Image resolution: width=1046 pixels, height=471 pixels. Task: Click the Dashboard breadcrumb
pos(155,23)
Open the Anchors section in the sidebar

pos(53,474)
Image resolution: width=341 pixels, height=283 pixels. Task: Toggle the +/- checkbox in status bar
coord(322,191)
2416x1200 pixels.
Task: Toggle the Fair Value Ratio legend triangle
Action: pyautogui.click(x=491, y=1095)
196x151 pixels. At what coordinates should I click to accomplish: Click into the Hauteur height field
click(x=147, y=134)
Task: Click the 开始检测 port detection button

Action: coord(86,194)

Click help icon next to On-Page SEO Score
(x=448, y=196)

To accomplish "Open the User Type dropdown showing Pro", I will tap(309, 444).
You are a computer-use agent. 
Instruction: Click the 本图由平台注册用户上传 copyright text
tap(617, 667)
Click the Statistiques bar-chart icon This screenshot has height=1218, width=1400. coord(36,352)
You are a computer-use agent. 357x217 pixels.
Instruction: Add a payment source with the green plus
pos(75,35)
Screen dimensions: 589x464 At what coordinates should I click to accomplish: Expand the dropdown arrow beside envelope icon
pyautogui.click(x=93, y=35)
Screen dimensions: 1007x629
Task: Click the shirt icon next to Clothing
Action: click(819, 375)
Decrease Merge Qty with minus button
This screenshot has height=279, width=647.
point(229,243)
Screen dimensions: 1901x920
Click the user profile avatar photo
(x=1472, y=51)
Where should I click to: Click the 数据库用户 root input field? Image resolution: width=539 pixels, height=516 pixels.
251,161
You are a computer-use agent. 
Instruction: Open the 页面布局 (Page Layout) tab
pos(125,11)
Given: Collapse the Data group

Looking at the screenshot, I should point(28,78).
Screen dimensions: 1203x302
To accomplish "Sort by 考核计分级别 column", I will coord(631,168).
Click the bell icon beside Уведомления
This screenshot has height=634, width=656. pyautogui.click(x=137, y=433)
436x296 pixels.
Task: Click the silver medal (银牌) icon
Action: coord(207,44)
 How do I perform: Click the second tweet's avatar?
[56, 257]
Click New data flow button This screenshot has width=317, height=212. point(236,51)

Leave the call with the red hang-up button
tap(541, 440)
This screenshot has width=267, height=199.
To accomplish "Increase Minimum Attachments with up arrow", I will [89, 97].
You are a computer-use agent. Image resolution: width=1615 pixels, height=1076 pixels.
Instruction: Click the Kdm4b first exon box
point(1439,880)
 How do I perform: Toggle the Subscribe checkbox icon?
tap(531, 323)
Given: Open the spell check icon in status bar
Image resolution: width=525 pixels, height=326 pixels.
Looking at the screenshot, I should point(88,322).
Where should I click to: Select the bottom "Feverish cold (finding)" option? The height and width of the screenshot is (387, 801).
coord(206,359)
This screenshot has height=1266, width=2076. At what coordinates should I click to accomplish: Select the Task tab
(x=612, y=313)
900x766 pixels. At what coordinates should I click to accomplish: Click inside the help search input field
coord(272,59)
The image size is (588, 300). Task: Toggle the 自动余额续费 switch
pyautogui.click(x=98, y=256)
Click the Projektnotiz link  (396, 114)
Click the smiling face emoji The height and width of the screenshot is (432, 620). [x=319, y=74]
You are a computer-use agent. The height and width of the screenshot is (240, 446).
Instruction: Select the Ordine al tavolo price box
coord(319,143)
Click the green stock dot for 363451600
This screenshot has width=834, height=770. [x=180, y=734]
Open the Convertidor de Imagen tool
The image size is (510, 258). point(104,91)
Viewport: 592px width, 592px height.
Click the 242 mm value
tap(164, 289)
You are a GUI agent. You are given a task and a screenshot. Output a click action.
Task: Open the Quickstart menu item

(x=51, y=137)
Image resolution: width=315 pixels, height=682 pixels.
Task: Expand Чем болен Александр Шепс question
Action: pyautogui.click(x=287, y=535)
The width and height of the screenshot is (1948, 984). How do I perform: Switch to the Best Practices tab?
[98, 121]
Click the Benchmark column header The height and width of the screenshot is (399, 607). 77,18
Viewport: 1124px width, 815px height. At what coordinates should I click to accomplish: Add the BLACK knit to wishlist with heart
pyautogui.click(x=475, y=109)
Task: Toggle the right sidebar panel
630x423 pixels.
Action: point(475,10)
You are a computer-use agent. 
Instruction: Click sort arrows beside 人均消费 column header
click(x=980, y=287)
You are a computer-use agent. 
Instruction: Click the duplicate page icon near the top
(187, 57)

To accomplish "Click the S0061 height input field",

──────────

> **Your objective**
Rewrite all of the data above as a numbered list with one line per entry, leaving out any blank lines.

> **Task output**
1. Image resolution: width=1046 pixels, height=471 pixels. Task: Click the Dashboard breadcrumb
2. pos(155,23)
3. Open the Anchors section in the sidebar
4. pos(53,474)
5. Image resolution: width=341 pixels, height=283 pixels. Task: Toggle the +/- checkbox in status bar
6. coord(322,191)
7. 2416x1200 pixels.
8. Task: Toggle the Fair Value Ratio legend triangle
9. Action: pyautogui.click(x=491, y=1095)
10. 196x151 pixels. At what coordinates should I click to accomplish: Click into the Hauteur height field
11. click(x=147, y=134)
12. Task: Click the 开始检测 port detection button
13. Action: coord(86,194)
14. Click help icon next to On-Page SEO Score
15. (x=448, y=196)
16. To accomplish "Open the User Type dropdown showing Pro", I will tap(309, 444).
17. You are a computer-use agent. 
18. Instruction: Click the 本图由平台注册用户上传 copyright text
19. tap(617, 667)
20. Click the Statistiques bar-chart icon This screenshot has height=1218, width=1400. coord(36,352)
21. You are a computer-use agent. 357x217 pixels.
22. Instruction: Add a payment source with the green plus
23. pos(75,35)
24. Screen dimensions: 589x464 At what coordinates should I click to accomplish: Expand the dropdown arrow beside envelope icon
25. pyautogui.click(x=93, y=35)
26. Screen dimensions: 1007x629
27. Task: Click the shirt icon next to Clothing
28. Action: click(819, 375)
29. Decrease Merge Qty with minus button
30. This screenshot has height=279, width=647.
31. point(229,243)
32. Screen dimensions: 1901x920
33. Click the user profile avatar photo
34. (x=1472, y=51)
35. Where should I click to: Click the 数据库用户 root input field? Image resolution: width=539 pixels, height=516 pixels.
36. 251,161
37. You are a computer-use agent. 
38. Instruction: Open the 页面布局 (Page Layout) tab
39. pos(125,11)
40. Given: Collapse the Data group
41. Looking at the screenshot, I should point(28,78).
42. Screen dimensions: 1203x302
43. To accomplish "Sort by 考核计分级别 column", I will coord(631,168).
44. Click the bell icon beside Уведомления
45. This screenshot has height=634, width=656. pyautogui.click(x=137, y=433)
46. 436x296 pixels.
47. Task: Click the silver medal (银牌) icon
48. Action: coord(207,44)
49.  How do I perform: Click the second tweet's avatar?
50. [56, 257]
51. Click New data flow button This screenshot has width=317, height=212. point(236,51)
52. Leave the call with the red hang-up button
53. tap(541, 440)
54. This screenshot has width=267, height=199.
55. To accomplish "Increase Minimum Attachments with up arrow", I will [89, 97].
56. You are a computer-use agent. Image resolution: width=1615 pixels, height=1076 pixels.
57. Instruction: Click the Kdm4b first exon box
58. point(1439,880)
59.  How do I perform: Toggle the Subscribe checkbox icon?
60. tap(531, 323)
61. Given: Open the spell check icon in status bar
62. Image resolution: width=525 pixels, height=326 pixels.
63. Looking at the screenshot, I should point(88,322).
64. Where should I click to: Select the bottom "Feverish cold (finding)" option? The height and width of the screenshot is (387, 801).
65. coord(206,359)
66. This screenshot has height=1266, width=2076. At what coordinates should I click to accomplish: Select the Task tab
67. (x=612, y=313)
68. 900x766 pixels. At what coordinates should I click to accomplish: Click inside the help search input field
69. coord(272,59)
70. The image size is (588, 300). Task: Toggle the 自动余额续费 switch
71. pyautogui.click(x=98, y=256)
72. Click the Projektnotiz link  (396, 114)
73. Click the smiling face emoji The height and width of the screenshot is (432, 620). [x=319, y=74]
74. You are a computer-use agent. The height and width of the screenshot is (240, 446).
75. Instruction: Select the Ordine al tavolo price box
76. coord(319,143)
77. Click the green stock dot for 363451600
78. This screenshot has width=834, height=770. [x=180, y=734]
79. Open the Convertidor de Imagen tool
80. The image size is (510, 258). point(104,91)
81. Viewport: 592px width, 592px height.
82. Click the 242 mm value
83. tap(164, 289)
84. You are a GUI agent. You are given a task and a screenshot. Output a click action.
85. Task: Open the Quickstart menu item
86. (x=51, y=137)
87. Image resolution: width=315 pixels, height=682 pixels.
88. Task: Expand Чем болен Александр Шепс question
89. Action: pyautogui.click(x=287, y=535)
90. The width and height of the screenshot is (1948, 984). How do I perform: Switch to the Best Practices tab?
91. [98, 121]
92. Click the Benchmark column header The height and width of the screenshot is (399, 607). 77,18
93. Viewport: 1124px width, 815px height. At what coordinates should I click to accomplish: Add the BLACK knit to wishlist with heart
94. pyautogui.click(x=475, y=109)
95. Task: Toggle the right sidebar panel
96. 630x423 pixels.
97. Action: point(475,10)
98. You are a computer-use agent. 
99. Instruction: Click sort arrows beside 人均消费 column header
100. click(x=980, y=287)
101. You are a computer-use agent. 
102. Instruction: Click the duplicate page icon near the top
103. (187, 57)
104. To accomplish "Click the S0061 height input field",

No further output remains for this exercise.